Budhist monks and Scholars of the past entered Kargil, to spread the gospel of Lord Buddha. They were mostly from the Vale of Kashmir and some of them built numerous monasteries, the most notable being that of the Kanika Stupa at Sani in Zanaskar. The Kashmiri Budhists exercised profound influence on the Ladakhis and taught them the advisability of systematizing the Bon-Chos, the primitive religion of the land, the unsystematised part of which is still preserved by some people. It is thus, genuinely believed that the kind of culture which happened to be prevalent in India and especially in Kashmir affected Kargil and Leh.
- Mulbek Chamba Situated 45 Km east of Kargil on the road to Leh, Mulbekh (3,230 m ) is a predominantly Budhist area. Many monuments of the early Budhist era dot the landscape, among which the chief attraction is Mulbek Chamba, a 9 mtrs. high rock sculpture in deep relief of the Maitreya, the future Budha, which reflected an interesting blend of esoteric Saivit symbolism with early Budhhist art. Situated right on the highway, it dates back to the period when Budhist missionaries came traveling east of the Himalayas during 7-8 century
- Lha Khang: Kartse Khar. There is a seven-Meter, seventh-century Chamba/ Maitreya idol the future Buddha near this village. This rock carving, in deep relief , is older than the one at Mulbek. It is slightly smaller than but as impressive as the one at Mulbek. There is a gandharv on each side of the deity. ( The gandharves are angles devoted to song, dance and dance.) The Sculpture faces River Phulungma )
- Apati It is a large sculpture of the Maitreya, cut into the mountainside, in relief. With the Bamiyan (Afghanistan) Budhist rock statues gone, this is one of the few sculptures of its kind left in the world.
- Rock Sculptures at Stagsboo Drass 1 Km ahead of Drass near the road site is a row of ancient Bhuddhist Sculpture epigraphically dating back to the pre-Tibaten period of Bhudism, a ruminant of the passage of Bhudism towards Tibet and Central Asia through these small valleys. These figures represent the Maitreya Budha, the Avaloketeshvar, a man on horse, a lotus and a chorten.
- Byama Khumbu On the way to Sankoo from Kargil, there is a rock carving of Padma –pani Avalokiteshwar, with a godess on either side.
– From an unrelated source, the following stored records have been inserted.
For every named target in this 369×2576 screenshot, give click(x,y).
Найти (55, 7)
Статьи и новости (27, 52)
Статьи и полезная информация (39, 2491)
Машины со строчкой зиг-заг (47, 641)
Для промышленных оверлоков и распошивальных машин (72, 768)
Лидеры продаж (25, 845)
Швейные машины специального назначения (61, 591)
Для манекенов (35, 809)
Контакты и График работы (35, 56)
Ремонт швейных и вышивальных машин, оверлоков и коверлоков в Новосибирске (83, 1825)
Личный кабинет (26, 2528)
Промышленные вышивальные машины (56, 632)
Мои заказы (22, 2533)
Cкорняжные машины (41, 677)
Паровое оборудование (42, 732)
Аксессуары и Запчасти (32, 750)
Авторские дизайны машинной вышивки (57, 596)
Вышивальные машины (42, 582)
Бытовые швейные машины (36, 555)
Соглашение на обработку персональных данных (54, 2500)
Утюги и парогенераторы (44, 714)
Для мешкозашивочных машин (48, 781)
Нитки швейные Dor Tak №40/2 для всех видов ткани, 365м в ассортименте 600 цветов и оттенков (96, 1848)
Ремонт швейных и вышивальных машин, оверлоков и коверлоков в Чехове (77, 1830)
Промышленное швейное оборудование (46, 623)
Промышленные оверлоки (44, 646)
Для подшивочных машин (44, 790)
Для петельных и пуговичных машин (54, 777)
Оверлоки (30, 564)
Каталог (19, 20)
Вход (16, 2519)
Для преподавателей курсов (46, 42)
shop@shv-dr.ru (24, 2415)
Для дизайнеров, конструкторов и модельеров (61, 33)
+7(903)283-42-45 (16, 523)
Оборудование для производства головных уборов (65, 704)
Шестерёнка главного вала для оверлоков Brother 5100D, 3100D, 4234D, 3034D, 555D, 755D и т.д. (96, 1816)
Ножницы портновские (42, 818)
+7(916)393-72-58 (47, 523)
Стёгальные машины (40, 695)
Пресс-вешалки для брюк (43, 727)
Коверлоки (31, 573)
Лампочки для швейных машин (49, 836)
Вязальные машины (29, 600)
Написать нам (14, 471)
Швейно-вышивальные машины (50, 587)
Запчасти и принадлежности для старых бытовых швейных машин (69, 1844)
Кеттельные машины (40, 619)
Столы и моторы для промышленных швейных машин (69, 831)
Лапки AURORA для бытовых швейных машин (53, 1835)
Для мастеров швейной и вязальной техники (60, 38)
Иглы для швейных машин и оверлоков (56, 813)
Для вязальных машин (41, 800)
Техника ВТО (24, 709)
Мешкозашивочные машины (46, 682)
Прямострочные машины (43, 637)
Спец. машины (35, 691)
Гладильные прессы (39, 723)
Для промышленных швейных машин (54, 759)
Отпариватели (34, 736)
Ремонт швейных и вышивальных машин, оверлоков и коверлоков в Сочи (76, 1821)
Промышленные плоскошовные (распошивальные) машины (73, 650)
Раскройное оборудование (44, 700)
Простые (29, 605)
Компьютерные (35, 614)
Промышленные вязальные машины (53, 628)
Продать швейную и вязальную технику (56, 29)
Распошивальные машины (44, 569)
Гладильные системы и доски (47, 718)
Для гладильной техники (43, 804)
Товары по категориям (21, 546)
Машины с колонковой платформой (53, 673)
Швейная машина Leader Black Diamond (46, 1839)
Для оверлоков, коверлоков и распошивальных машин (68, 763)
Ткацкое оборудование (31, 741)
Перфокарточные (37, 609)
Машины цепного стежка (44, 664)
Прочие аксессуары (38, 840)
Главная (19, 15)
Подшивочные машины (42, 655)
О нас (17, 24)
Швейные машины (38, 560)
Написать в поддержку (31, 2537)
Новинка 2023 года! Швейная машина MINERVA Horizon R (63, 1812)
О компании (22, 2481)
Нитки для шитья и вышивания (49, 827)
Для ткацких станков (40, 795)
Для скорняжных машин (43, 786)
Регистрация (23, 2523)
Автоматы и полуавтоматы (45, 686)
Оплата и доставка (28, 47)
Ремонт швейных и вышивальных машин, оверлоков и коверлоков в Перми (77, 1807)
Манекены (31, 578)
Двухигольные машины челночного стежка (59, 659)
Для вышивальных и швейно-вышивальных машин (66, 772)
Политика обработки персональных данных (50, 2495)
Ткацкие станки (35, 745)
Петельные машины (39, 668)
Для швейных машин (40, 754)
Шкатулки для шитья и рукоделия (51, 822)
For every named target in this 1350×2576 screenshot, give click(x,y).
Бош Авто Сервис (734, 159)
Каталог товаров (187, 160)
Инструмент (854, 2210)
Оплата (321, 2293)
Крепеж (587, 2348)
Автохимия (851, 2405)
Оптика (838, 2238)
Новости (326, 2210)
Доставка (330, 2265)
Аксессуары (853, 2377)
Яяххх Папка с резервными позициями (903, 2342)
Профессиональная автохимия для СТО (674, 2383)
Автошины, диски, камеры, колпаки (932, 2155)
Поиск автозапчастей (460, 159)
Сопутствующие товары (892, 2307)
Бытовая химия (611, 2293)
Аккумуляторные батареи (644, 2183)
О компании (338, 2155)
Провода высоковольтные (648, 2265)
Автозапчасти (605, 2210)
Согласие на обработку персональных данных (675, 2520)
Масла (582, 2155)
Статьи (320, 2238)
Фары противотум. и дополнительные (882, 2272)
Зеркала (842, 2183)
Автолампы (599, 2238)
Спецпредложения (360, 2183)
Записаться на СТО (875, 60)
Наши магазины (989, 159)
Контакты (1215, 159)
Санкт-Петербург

There is a two –line Tibaten inscription on the rock. As is the rule with Tibetan-style rock-carvings, this sculpture is in low relief. This carving dates to between the 12th and 14th Century AD
- Geva Rig-na’ of Padum Inscriptions and icons: There are inscriptions and icons on a rock near the Padum fort. They perhaps date to the 8th or 9th century AD. They were probably etched by the Mons around the time that Budhism was replacing the Bon religion in Zanskar. They represent clelstial Gods of four directions.
Dr. Snellgrove and Skorupski write that the Mulbekh Chamba dates to the 7th century or later. They suggest that pre-Tibetan Budhist rock-reliefs could date to the 8th century AD, and not much before. The relief at Kartse Khar is older than the one at Mulbekh. Therefore, probably dated to 7th century. Scholars like Kachu Sikander Khan date both sculpture to as late as the 11th century- to the age of Lotsava Rinchen Zangpo. By the eleventh century AD Kashmiri influences on Ladakh’s Budhist art were more or less over. The Tibetan idiom had taken over. For that reason, too, the Chambas/Marteryas of Kargil must have been carved in the 7th or 8th century AD.